Work required: Where the line containing "The height and" appears, begin retyping; continue exactly through the final line of the data. Omit every picture.

[Stored items]
——————

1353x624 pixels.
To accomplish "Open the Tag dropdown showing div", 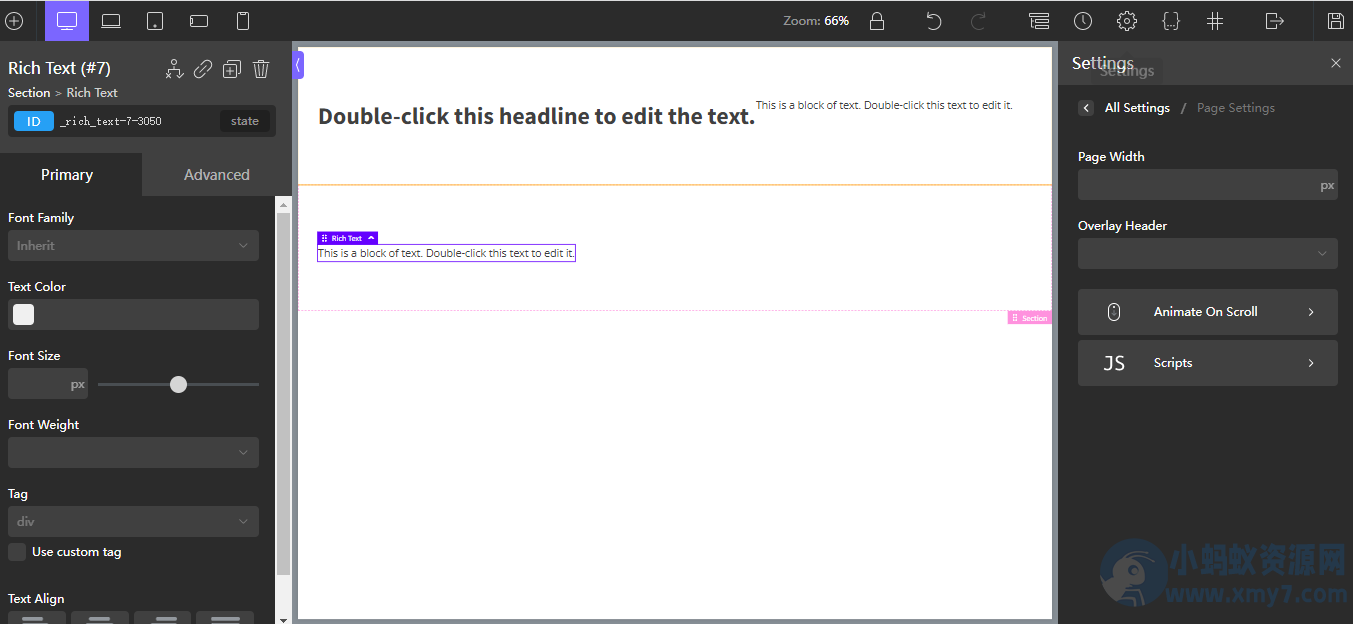I will click(133, 522).
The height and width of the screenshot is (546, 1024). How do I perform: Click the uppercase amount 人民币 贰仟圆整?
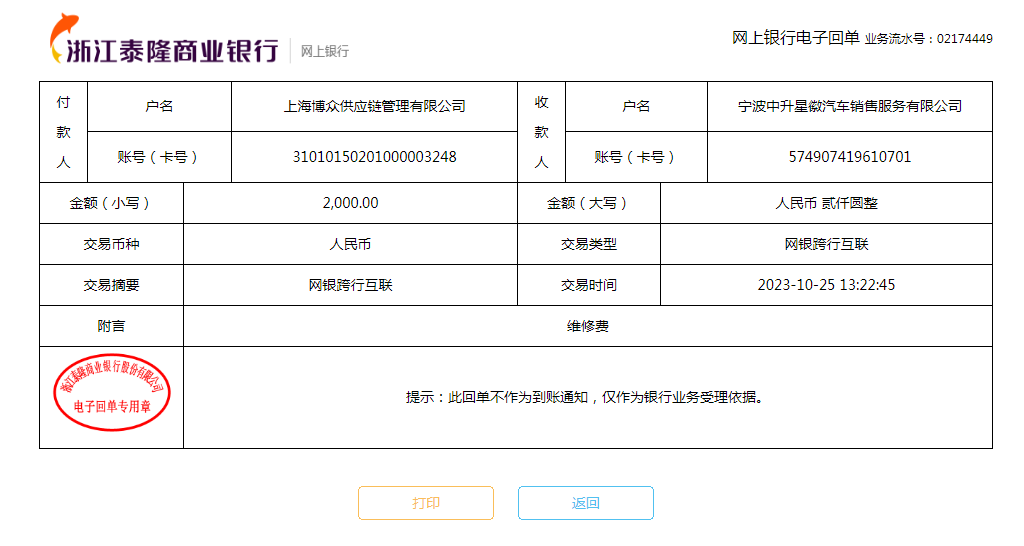click(826, 203)
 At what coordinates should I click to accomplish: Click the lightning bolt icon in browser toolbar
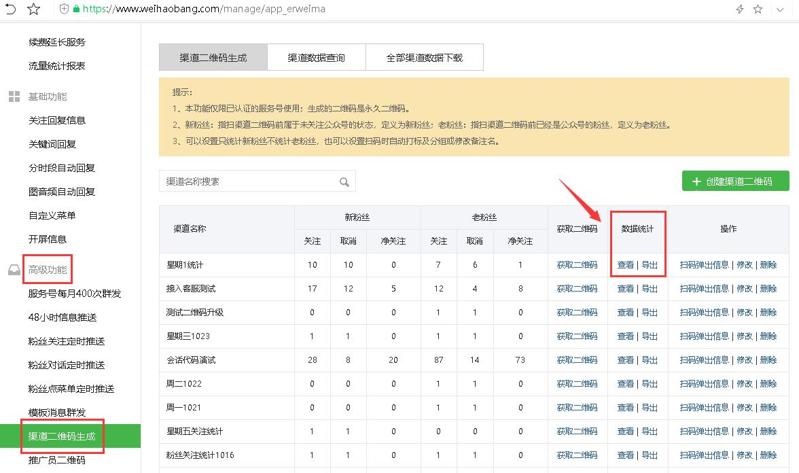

——————

Response:
The height and width of the screenshot is (546, 1024). How do I perform: Click the uppercase amount 人民币 贰仟圆整?
click(826, 203)
 At what coordinates should I click to accomplish: Click the lightning bolt icon in browser toolbar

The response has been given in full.